场景 2：节点 NotReady — CNI 未初始化

# 排查步骤：
# 1. 看节点状态
kubectl describe node k8s-node2 | grep -A10 Conditions
# 发现 KubeletNotReady，reason: ContainerNetworkNotReady

# 2. 登录 node2，检查 kubelet 日志
sudo journalctl -u kubelet -n 50 --no-pager
# 发现 "CNI plugin not initialized"

# 3. 检查 Calico Pod 是否已运行
kubectl get pods -n kube-system -l k8s-app=calico-node -o wide
# 如果 node2 上没有 Calico Pod，等待自动调度或检查 Calico DS 配置

# 4. 手动检查 CNI 配置
ls /etc/cni/net.d/
# 应有 calico 相关配置文件

🏆 赛题模拟（40 分钟）

⚠️ 严格限时 40 分钟完成下述全部操作

题目：节点管理与高可用

【初始环境】
1 master（k8s-master）+ 2 worker（k8s-node1, k8s-node2）集群就绪

【操作要求】
1. 给 node1 添加标签 env=production、zone=cn-east
2. 给 node2 添加标签 env=staging、zone=cn-east
3. 创建 Deployment app-prod（3副本），用 nodeSelector 限制到 env=production
4. 创建 Deployment app-staging（2副本），用 nodeSelector 限制到 env=staging
5. 对 node1 执行 drain 排空，要求：
   - 忽略 DaemonSet
   - 删除 emptyDir 数据
   - 观察 app-prod Pod 迁移到哪个节点（预期迁移到 node2，但 node2 标签不匹配会怎样？
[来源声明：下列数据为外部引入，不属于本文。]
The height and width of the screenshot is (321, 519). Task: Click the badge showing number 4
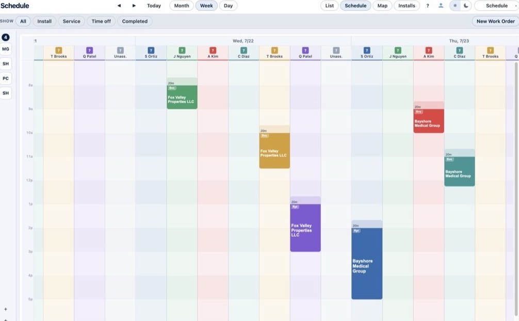tap(6, 38)
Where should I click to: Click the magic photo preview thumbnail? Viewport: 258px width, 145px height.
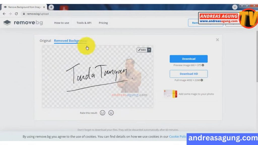pyautogui.click(x=171, y=94)
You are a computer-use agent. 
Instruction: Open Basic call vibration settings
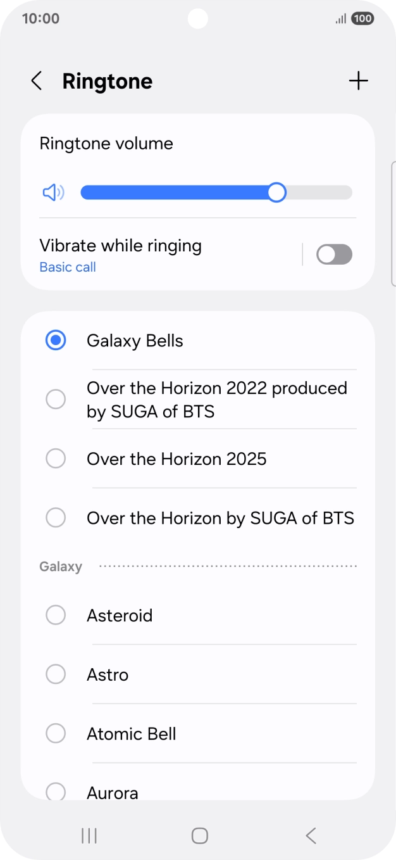point(67,267)
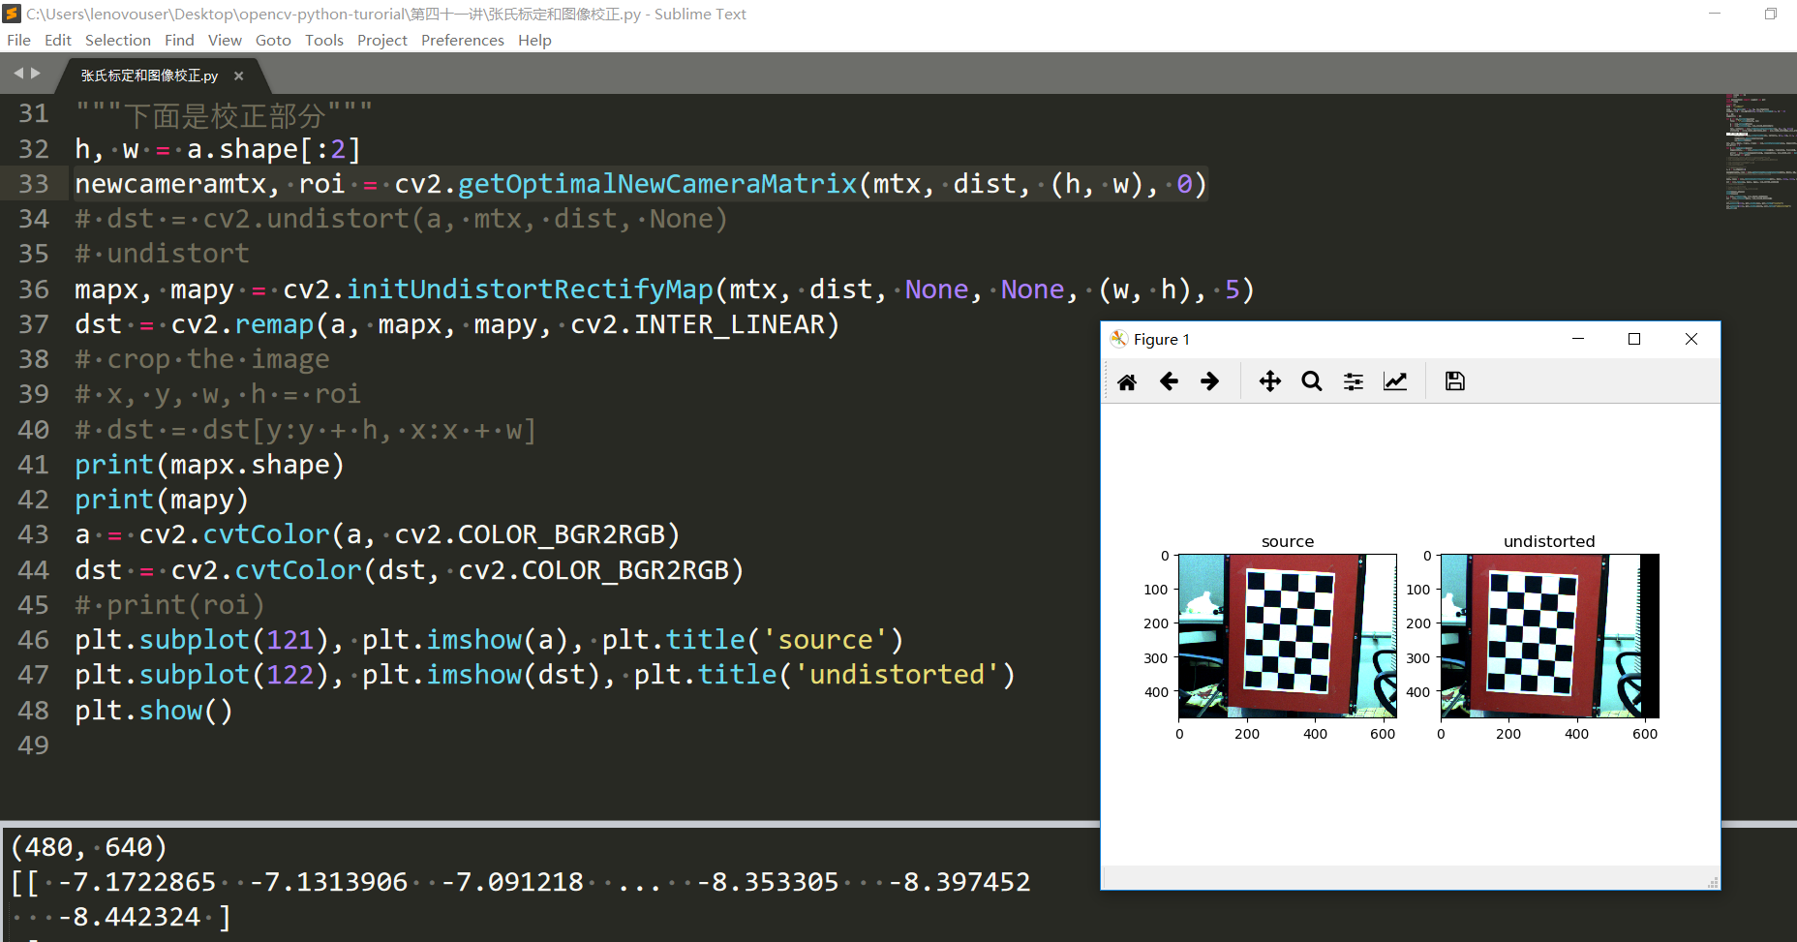This screenshot has height=942, width=1797.
Task: Go back to previous figure view
Action: point(1169,381)
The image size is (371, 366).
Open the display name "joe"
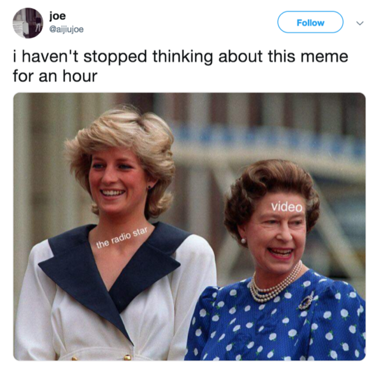coord(57,16)
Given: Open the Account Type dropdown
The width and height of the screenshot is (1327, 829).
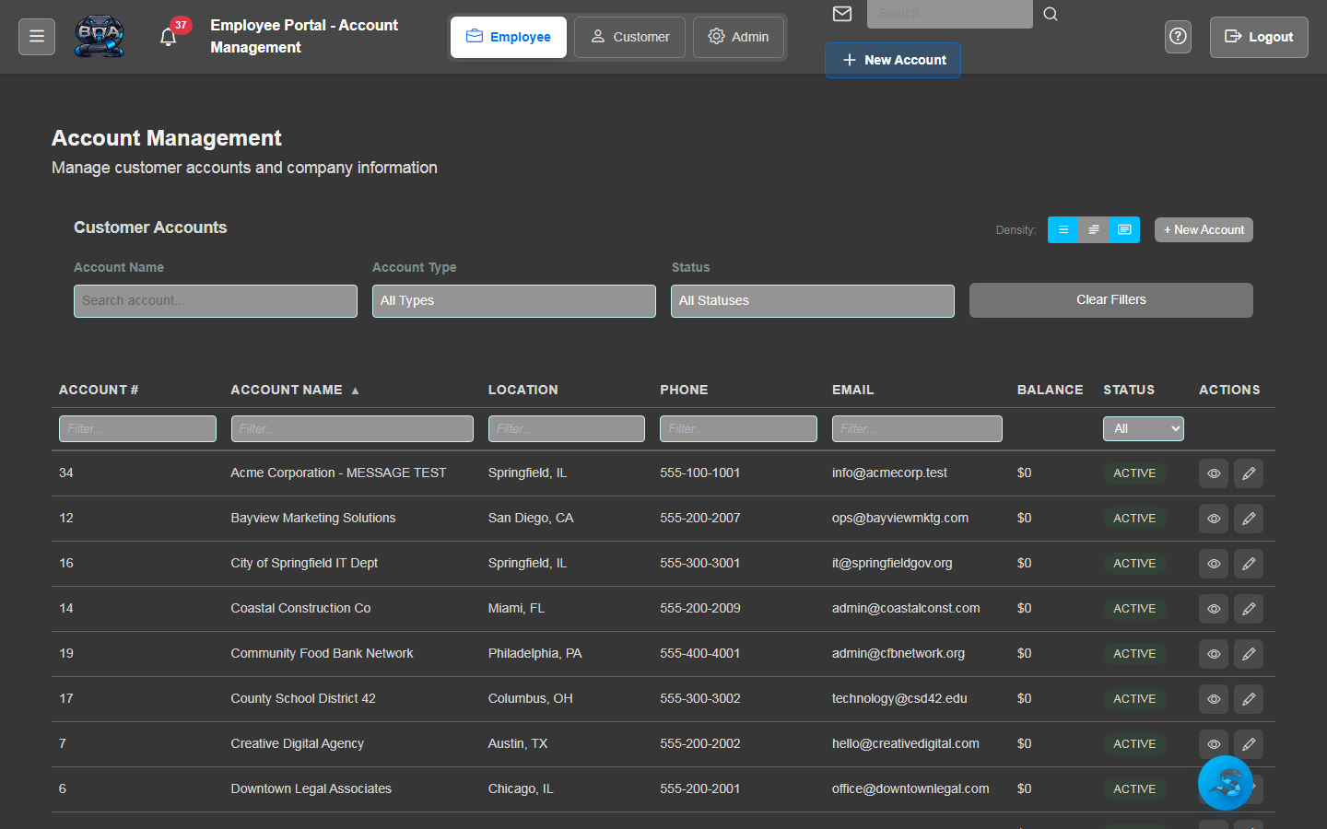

）
6. 排空后 uncordon 恢复 node1
7. 给 node1 添加污点 maintenance=true:NoSchedule
8. 修改 app-prod Deployment，添加 Toleration 使之仍能调度到 node1
9. 移除 node1 污点
10. 验证全部 Pod 正常运行

【评分标准】
- 标签操作正确（10 分）
- nodeSelector 调度正确（25 分）
- drain 操作正确（20 分）
- uncordon 恢复（10 分）
- 污点与容忍配置正确（25 分）
- 最终验证全部 Running（10 分）

📋 命令速查

命令	功能	注解
`kubeadm token create --print-join-command`	生成 Worker 节点加入命令	Token 默认 24h 有效，过期需重新生成
`kubeadm token list`	查看现有 Token	无可用 Token 时 Worker 无法加入集群
`kubeadm join <master-ip>:6443 --token <token> --discovery-token-ca-cert-hash sha256:<hash>`	Worker 加入集群	在 Worker 节点上执行，自动安装 kubelet 并注册节点
`kubectl get nodes -o wide`	节点列表 + 详细信息	显示内网 IP、OS、内核版本、容器运行时
`kubectl describe node <node-name>`	节点详细信息	查看 Conditions（MemoryPressure/DiskPressure/PIDPressure）、Taints、已分配资源
`kubectl label node <node> key=value`	给节点打标签	配合 nodeSelector/nodeAffinity 控制调度
`kubectl label node <node> key-`	删除节点标签	标签名后加 `-` 即可删除
`kubectl taint node <node> key=value:NoSchedule`	添加污点	无对应 Toleration 的 Pod 无法调度到此节点
`kubectl taint node <node> key=value:NoSchedule-`	移除污点	末尾加 `-` 删除对应 Taint
`kubectl taint node <node> node-role.kubernetes.io/control-plane-`	去除 Master 污点	3 节点以下集群可让 Master 也调度 Pod（学习环境常用）
`kubectl cordon <node>`	标记节点不可调度	不会驱逐已有 Pod，仅阻止新 Pod 调度
`kubectl uncordon <node>`	恢复节点可调度	取消 cordon 标记
`kubectl drain <node> --ignore-daemonsets --delete-emptydir-data`	安全驱逐节点上所有 Pod	节点维护/下线前必执行；DaemonSet Pod 需 –ignore-daemonsets
`kubectl drain <node> --ignore-daemonsets --delete-emptydir-data --force`	强制驱逐（含不受控制器管理的 Pod）	裸 Pod（无 ownerReference）需 –force
`kubectl delete node <node>`	删除节点对象	节点失联后从集群移除；需先 drain
`systemctl status kubelet`	查看 kubelet 状态	节点 NotReady 时首要排查命令
`journalctl -u kubelet -f`	实时查看 kubelet 日志	Pod 启停失败的根因通常在 kubelet 日志
`journalctl -u kubelet --since "10 min ago"`	查看最近 10 分钟 kubelet 日志	时间范围过滤，定位近期异常

📚 参考来源

来源	链接 / 说明
Kubernetes 官方：节点管理	https://kubernetes.io/docs/concepts/architecture/nodes/
Kubernetes 官方：kubeadm join	https://kubernetes.io/docs/reference/setup-tools/kubeadm/kubeadm-join/
Kubernetes 官方：安全驱逐节点	https://kubernetes.io/docs/tasks/administer-cluster/safely-drain-node/
Kubernetes 官方：污点与容忍	https://kubernetes.io/docs/concepts/scheduling-eviction/taint-and-toleration/
Kubernetes 官方：节点标签	https://kubernetes.io/docs/concepts/overview/working-with-objects/labels/

📝 今日笔记模板

日期：____年____月____日
用时：____小时____分

✅ 完成项：
□ 3 节点集群搭建
□ 练习 2.1-2.6
□ 排错练习 1-2
□ 赛题模拟

❓ 遇到的问题与解决方案：
1.
2.

📌 关键收获：
1. cordon vs drain 的区别
2. Taint/Toleration 的使用场景
3.